Not the same everywhere
Anurag Agrawal, director of Delhi-based Institute of Genomics and Integrative Biology (IGIB), said while the new variants had been found to be circulating in many parts of the country, not every surge in cases could be attributed to these. Even within a state, the spread of the virus in some areas could be directly because of these faster-transmitting variants, while in others some other factor could be responsible.
“In Maharashtra, for example, the rise in cases in the Vidarbha region can possibly be explained by the emergence of the B.1.617 variant. But this variant does not explain the surge in Mumbai. That is because this variant has not been found in adequate numbers in the Mumbai population. There, the main reason for the rise could be something else… reopening of the local trains, possibly, in the month of February,” he said.
In Kerala, the new variant that is predominantly in circulation is N440K. But Agrawal said the surge in Kerala could not be attributed to this. “The locations where we found this variant were not the same where the maximum cases were getting reported from. In fact, the surge was found to be the maximum in areas where the presence of this variant was the least,” he said.

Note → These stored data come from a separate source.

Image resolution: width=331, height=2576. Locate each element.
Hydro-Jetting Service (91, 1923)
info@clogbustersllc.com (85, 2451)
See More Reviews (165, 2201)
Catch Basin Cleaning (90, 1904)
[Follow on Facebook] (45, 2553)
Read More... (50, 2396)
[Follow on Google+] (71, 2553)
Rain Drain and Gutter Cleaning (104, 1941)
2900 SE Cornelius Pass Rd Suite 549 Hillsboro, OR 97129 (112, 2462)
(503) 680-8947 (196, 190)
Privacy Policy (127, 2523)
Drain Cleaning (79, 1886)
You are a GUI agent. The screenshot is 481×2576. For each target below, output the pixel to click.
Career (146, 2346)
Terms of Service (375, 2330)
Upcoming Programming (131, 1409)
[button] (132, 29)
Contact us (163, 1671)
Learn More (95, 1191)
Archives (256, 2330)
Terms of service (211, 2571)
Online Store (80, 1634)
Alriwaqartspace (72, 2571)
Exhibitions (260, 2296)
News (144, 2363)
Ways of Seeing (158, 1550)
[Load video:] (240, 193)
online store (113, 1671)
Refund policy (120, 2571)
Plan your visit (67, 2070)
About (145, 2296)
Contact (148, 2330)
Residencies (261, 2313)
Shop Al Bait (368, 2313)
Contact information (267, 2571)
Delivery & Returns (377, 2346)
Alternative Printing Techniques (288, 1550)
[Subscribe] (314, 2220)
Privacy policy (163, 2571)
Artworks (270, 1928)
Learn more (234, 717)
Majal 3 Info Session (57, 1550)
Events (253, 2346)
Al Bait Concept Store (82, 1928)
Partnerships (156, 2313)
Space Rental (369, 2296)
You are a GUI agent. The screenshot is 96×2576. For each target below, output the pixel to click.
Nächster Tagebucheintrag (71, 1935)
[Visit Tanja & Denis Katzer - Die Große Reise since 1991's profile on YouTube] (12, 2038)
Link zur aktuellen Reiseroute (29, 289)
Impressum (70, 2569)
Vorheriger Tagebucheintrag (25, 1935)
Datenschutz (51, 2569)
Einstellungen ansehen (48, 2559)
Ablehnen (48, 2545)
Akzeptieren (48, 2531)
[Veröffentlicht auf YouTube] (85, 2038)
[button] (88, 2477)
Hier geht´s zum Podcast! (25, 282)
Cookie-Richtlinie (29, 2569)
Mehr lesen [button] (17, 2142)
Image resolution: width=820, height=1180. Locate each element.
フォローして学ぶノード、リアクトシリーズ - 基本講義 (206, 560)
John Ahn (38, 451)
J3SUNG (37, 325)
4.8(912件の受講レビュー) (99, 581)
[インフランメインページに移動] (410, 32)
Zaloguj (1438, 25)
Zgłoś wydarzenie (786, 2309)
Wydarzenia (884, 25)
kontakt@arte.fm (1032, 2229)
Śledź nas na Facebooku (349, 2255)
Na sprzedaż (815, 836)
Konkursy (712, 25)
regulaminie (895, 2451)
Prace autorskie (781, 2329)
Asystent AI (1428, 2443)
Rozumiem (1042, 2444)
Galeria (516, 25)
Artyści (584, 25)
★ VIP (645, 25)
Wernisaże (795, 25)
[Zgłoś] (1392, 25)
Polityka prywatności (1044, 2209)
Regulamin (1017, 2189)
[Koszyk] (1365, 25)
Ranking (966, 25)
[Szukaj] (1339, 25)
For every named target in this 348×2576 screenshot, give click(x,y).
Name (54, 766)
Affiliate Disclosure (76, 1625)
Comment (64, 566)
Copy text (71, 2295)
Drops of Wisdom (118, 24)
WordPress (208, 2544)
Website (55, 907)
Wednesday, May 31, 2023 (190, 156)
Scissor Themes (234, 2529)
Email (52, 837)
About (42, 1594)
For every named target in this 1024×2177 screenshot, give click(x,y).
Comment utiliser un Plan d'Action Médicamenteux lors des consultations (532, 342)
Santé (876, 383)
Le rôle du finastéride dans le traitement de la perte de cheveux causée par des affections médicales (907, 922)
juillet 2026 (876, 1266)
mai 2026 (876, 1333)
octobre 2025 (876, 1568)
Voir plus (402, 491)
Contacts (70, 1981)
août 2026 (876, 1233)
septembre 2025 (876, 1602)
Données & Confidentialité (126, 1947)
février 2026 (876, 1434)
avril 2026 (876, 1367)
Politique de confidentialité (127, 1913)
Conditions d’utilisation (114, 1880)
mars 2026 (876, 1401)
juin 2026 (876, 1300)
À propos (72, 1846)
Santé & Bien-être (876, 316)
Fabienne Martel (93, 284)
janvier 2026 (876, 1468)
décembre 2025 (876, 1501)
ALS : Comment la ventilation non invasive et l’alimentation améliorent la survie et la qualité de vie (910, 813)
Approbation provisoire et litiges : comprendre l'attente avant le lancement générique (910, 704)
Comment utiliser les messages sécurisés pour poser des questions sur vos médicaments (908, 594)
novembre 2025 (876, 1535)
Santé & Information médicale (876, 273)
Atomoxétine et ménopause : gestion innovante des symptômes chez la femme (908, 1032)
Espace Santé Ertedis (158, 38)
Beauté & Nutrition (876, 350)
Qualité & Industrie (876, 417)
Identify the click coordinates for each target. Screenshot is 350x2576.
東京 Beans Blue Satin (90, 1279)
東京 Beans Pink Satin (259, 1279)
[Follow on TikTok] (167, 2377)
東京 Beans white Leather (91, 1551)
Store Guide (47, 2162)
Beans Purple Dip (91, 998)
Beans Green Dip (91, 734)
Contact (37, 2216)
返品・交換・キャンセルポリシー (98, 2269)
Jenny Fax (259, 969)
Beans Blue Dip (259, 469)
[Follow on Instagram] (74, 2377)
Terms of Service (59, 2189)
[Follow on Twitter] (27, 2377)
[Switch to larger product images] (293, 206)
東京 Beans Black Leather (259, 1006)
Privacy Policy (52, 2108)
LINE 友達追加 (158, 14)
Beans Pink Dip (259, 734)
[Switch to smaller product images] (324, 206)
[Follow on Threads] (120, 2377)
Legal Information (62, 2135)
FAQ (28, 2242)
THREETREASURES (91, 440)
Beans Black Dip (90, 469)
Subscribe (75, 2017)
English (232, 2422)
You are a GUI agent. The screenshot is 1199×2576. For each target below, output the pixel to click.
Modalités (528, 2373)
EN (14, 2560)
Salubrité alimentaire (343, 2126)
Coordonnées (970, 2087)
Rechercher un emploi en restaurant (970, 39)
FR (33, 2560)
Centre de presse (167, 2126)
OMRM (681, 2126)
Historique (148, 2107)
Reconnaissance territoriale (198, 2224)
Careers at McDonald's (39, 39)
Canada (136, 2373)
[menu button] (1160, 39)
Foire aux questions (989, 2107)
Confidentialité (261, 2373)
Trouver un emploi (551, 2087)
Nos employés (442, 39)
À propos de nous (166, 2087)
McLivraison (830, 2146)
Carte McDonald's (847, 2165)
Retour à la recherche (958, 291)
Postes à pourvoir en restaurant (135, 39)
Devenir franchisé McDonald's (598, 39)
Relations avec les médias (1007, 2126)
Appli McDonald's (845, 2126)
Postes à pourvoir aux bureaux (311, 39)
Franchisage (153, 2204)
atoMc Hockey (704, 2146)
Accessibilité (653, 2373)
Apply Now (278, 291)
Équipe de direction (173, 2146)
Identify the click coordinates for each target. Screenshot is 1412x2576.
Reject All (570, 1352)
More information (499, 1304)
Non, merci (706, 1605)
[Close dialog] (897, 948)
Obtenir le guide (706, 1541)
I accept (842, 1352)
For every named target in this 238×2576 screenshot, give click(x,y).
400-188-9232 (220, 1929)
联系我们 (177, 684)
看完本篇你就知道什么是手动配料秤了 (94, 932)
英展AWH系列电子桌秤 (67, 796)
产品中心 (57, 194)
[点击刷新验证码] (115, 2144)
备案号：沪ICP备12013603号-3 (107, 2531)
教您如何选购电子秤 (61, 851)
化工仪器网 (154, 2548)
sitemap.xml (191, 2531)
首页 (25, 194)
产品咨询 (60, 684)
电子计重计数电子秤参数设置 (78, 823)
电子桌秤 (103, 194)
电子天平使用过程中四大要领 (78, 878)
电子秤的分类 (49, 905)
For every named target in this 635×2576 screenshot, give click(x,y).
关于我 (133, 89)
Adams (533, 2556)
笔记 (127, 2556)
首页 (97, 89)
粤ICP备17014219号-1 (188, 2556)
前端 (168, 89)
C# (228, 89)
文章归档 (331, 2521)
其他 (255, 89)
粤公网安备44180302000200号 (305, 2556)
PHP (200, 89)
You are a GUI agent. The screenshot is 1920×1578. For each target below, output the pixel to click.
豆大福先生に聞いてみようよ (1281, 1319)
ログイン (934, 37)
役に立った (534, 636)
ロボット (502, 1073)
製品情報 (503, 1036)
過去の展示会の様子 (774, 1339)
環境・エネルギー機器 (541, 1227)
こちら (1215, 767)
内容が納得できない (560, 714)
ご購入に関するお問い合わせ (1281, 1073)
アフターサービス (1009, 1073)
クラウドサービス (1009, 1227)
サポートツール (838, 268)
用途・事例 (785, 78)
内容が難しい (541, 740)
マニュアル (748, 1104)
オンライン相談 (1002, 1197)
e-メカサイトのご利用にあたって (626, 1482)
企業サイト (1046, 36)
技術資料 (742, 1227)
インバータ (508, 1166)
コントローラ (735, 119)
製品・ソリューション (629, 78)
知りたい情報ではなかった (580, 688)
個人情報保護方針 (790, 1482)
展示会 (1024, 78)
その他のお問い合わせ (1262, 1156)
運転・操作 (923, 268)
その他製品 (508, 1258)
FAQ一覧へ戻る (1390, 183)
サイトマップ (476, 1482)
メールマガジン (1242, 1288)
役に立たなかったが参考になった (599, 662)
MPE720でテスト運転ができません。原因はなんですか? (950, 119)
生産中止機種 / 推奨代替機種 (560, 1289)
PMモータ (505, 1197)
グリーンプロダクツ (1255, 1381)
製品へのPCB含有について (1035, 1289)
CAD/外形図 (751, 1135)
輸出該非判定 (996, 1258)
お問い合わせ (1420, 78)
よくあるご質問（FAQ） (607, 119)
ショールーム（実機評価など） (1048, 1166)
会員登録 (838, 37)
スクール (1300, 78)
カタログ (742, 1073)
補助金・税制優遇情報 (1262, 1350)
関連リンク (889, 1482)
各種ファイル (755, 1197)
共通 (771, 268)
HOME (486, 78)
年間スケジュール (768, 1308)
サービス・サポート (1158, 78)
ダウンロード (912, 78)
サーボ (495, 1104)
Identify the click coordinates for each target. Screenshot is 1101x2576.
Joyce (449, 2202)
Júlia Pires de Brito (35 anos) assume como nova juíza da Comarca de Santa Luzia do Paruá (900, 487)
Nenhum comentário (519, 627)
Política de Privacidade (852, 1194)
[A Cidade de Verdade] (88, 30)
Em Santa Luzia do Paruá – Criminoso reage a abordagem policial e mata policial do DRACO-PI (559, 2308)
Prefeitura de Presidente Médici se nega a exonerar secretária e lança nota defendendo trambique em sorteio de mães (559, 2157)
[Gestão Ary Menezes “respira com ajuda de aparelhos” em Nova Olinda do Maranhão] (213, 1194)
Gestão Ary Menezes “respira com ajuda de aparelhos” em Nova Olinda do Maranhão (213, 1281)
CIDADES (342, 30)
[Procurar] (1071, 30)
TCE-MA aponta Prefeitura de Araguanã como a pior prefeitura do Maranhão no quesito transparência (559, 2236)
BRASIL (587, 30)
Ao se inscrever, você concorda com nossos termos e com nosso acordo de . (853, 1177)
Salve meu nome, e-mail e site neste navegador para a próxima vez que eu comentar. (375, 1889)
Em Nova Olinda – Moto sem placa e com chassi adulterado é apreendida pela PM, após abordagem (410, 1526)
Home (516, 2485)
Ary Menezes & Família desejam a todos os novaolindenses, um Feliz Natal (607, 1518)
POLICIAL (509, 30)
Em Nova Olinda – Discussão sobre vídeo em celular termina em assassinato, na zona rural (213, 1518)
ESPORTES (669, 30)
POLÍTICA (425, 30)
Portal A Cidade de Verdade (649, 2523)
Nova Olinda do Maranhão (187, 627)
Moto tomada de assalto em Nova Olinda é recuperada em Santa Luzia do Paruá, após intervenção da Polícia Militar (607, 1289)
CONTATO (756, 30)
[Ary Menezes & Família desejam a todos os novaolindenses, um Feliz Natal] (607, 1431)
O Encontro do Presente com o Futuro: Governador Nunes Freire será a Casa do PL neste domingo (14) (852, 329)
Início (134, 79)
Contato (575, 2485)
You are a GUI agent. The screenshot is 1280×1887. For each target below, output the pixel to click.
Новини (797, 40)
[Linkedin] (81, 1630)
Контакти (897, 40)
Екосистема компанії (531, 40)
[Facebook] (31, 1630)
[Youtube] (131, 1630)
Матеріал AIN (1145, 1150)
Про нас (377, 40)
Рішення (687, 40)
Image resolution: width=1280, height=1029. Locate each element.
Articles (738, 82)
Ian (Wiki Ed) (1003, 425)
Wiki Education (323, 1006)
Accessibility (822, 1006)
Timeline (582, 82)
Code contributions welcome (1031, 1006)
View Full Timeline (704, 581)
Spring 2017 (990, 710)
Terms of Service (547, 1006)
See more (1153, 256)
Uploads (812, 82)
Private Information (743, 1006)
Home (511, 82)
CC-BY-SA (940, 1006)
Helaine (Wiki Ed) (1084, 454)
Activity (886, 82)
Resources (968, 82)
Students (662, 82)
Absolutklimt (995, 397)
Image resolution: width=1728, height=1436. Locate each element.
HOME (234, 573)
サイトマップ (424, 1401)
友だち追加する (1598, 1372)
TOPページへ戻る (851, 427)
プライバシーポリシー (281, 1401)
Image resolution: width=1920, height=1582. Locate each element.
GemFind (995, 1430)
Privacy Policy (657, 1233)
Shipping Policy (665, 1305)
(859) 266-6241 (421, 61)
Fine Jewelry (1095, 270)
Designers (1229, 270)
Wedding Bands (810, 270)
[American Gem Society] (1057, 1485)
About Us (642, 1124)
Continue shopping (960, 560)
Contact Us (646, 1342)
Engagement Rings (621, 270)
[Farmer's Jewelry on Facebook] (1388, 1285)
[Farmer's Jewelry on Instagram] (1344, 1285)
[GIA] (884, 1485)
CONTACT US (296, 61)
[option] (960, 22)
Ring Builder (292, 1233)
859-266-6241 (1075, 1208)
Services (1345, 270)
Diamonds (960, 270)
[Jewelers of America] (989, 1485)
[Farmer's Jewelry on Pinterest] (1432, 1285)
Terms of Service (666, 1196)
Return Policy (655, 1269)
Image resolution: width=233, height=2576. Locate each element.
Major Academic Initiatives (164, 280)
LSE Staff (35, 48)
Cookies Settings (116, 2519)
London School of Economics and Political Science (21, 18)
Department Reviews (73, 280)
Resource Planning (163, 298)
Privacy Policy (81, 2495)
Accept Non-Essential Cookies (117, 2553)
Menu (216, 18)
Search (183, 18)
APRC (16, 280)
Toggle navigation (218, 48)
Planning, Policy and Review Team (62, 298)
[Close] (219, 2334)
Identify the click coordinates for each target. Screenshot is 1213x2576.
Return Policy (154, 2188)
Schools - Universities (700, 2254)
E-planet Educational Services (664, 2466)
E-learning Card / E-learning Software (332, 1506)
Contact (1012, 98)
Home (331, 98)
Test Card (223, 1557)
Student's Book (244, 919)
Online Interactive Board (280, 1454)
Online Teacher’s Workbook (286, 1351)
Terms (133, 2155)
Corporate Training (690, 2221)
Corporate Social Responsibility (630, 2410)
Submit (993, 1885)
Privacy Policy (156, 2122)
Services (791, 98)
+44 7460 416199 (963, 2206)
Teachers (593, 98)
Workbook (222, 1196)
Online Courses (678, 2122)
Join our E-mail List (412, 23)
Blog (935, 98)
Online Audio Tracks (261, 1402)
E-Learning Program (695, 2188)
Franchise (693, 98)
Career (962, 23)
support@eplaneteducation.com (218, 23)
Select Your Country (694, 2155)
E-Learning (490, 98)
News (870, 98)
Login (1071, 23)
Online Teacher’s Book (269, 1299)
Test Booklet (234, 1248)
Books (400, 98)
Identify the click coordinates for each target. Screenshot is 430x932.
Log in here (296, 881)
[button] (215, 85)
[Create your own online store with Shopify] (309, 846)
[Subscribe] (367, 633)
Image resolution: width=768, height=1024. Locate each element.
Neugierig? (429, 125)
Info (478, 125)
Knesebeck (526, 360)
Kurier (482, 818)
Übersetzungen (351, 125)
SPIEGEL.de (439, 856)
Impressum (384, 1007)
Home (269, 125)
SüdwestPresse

In Punjab and Haryana, however, there is little doubt about the cause of the surge. In both the states, the UK variant is predominant. In a recent study, more than 80% of the samples taken from infected people in Punjab were found to be of this variant. Neighbouring Delhi also has a large proportion of the UK variant, but in keeping with the character of the national capital which has people coming in from across the country, nearly every variant circulating in other states has marked a presence in Delhi as well. And there are hundreds of them, most of them having little or no impact on the rise in cases.
Scientists say that in most places, a surge or a decline in cases can only be explained by a combination of factors. Almost every state has one variant or the other present, but in many places these have had no role in causing the increase in cases. As one of the scientists explained, epidemics are like complex systems where very small changes in inputs, or initial conditions, can lead to dramatic and unexpected outputs. So, at some places, even a large number of wedding gatherings on a particular day could be the reason for a prolonged surge. The exponential nature of the spread of an epidemic makes this possible.
Variants under watch
Yet, the new variants are under close watch right now. The government has already classified the B.1.617 as a ‘variant of concern’ though that tag is still to be attached to it officially by the World Health Organization. As reported by this newspaper, this particular variant has undergone further mutations, and at least three different sub-variants, named B.1.617.1, B.1.617.2 and B.1.617.3, are supposed to have the potential to spread even faster, and cause bigger damage than the parent variant.
Agrawal said these three new variants were a cause of concern. “I am worried about the B.1.617, and the three new ones emerging from it. I am worried about the UK variant, and also the South African variant. But I am not too much worried about the Brazilian variant, or the B.1.618, or even the N440K. I am currently worried only about the variants that have the potential to cause explosive rise in cases,” he said.